• [INPUT FOR THIS TASK]:
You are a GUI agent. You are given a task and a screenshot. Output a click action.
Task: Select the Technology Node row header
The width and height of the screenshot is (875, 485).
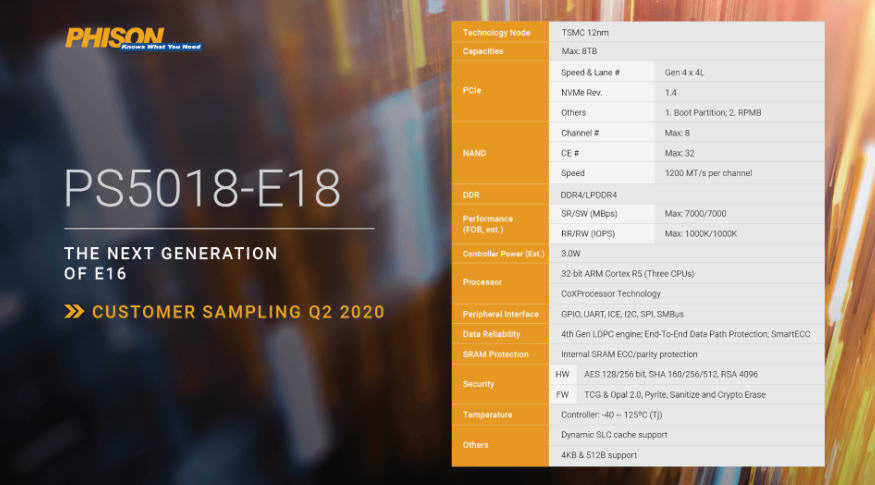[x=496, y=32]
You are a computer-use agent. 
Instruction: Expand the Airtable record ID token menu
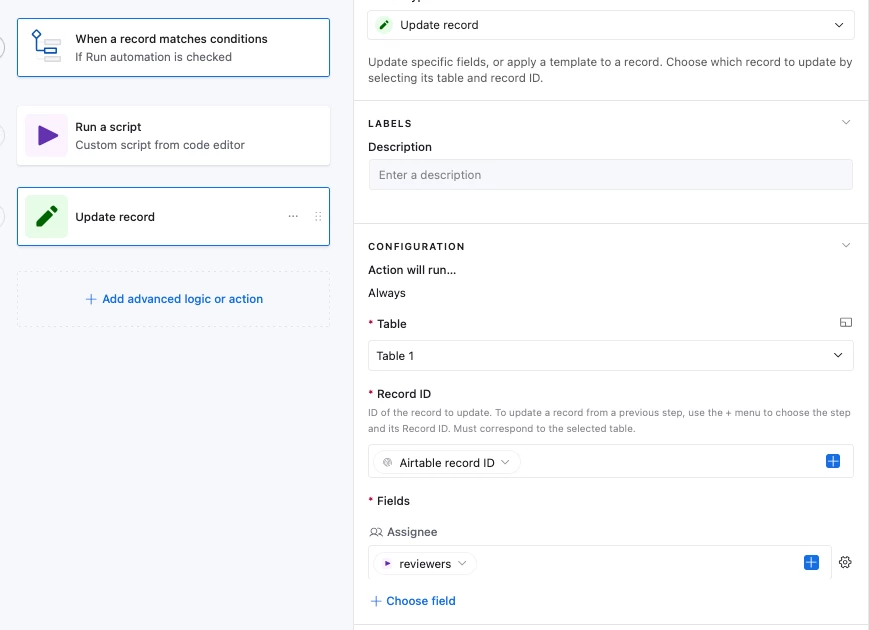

• [EXERCISE]: Starting at the line that contains "Task: Select the Technology Node row header", please write out every line to the end of the entries, inclusive, copied exactly and with pictures omitted.

• [ANSWER TO THIS PROBLEM]:
Task: Select the Technology Node row header
The width and height of the screenshot is (875, 485).
[x=496, y=32]
You are a computer-use agent. 
Instruction: Expand the Airtable record ID token menu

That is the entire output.